Put into a numbered list the data lines starting at the line containing "Screen dimensions: 1568x704" and ending at the line containing "This screenshot has", omitting blank lines and leaving out the pictures.

RECORDS TO PROCESS —

## Start

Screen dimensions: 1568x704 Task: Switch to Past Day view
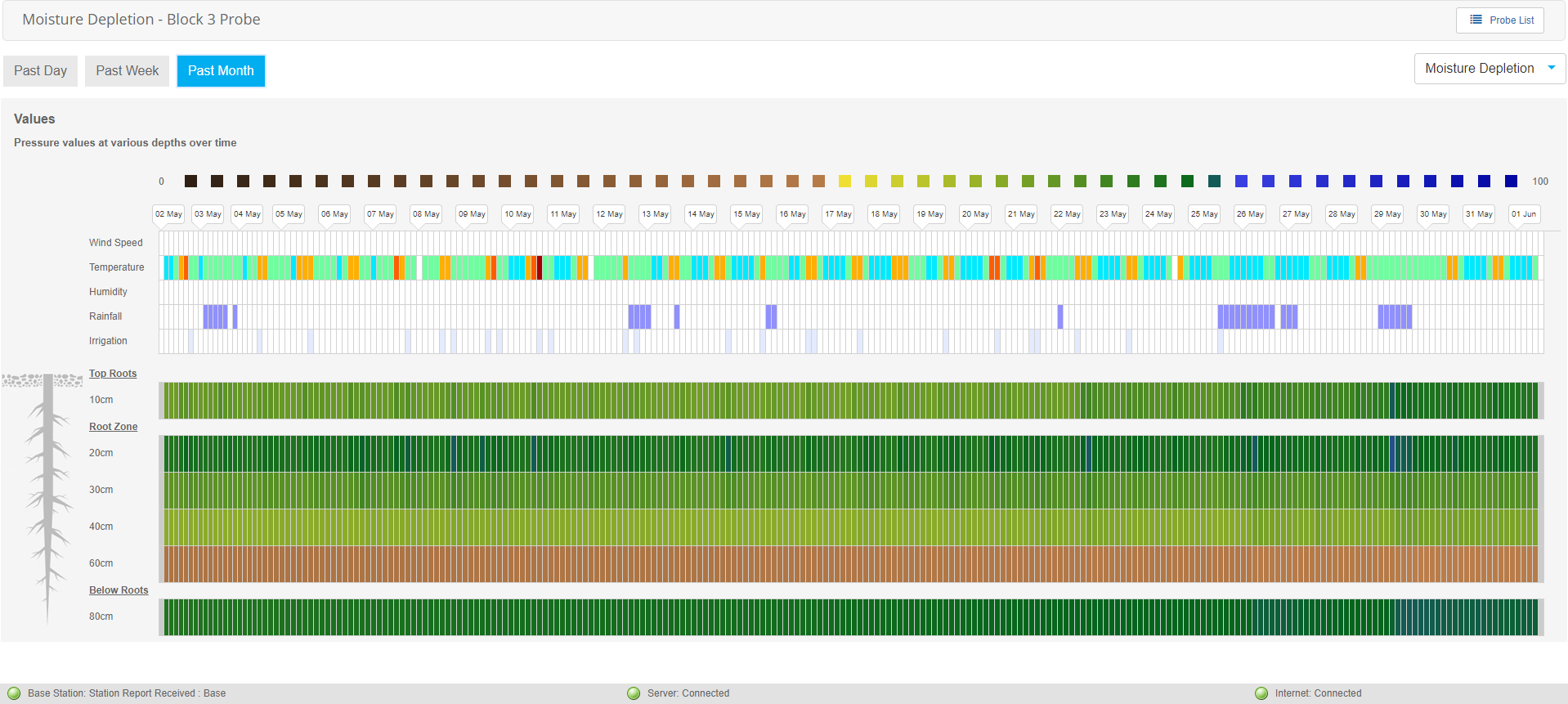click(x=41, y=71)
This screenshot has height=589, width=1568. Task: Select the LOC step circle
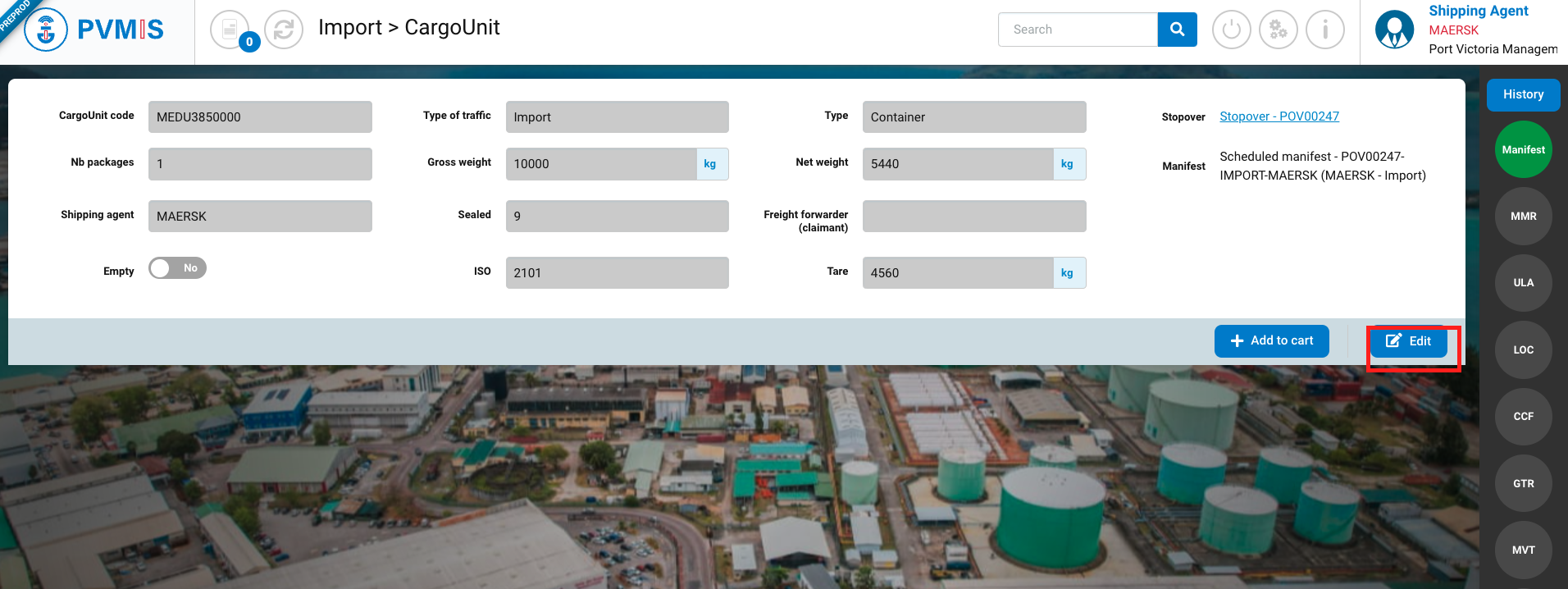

## End
## Start

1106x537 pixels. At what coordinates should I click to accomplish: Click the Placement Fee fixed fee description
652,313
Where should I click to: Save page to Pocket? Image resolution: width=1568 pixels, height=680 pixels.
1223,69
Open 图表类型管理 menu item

## End

EXERCISE SOLUTION —
1. Screen dimensions: 1568x704 Task: Switch to Past Day view
2. click(x=41, y=71)
3. This screenshot has height=589, width=1568. Task: Select the LOC step circle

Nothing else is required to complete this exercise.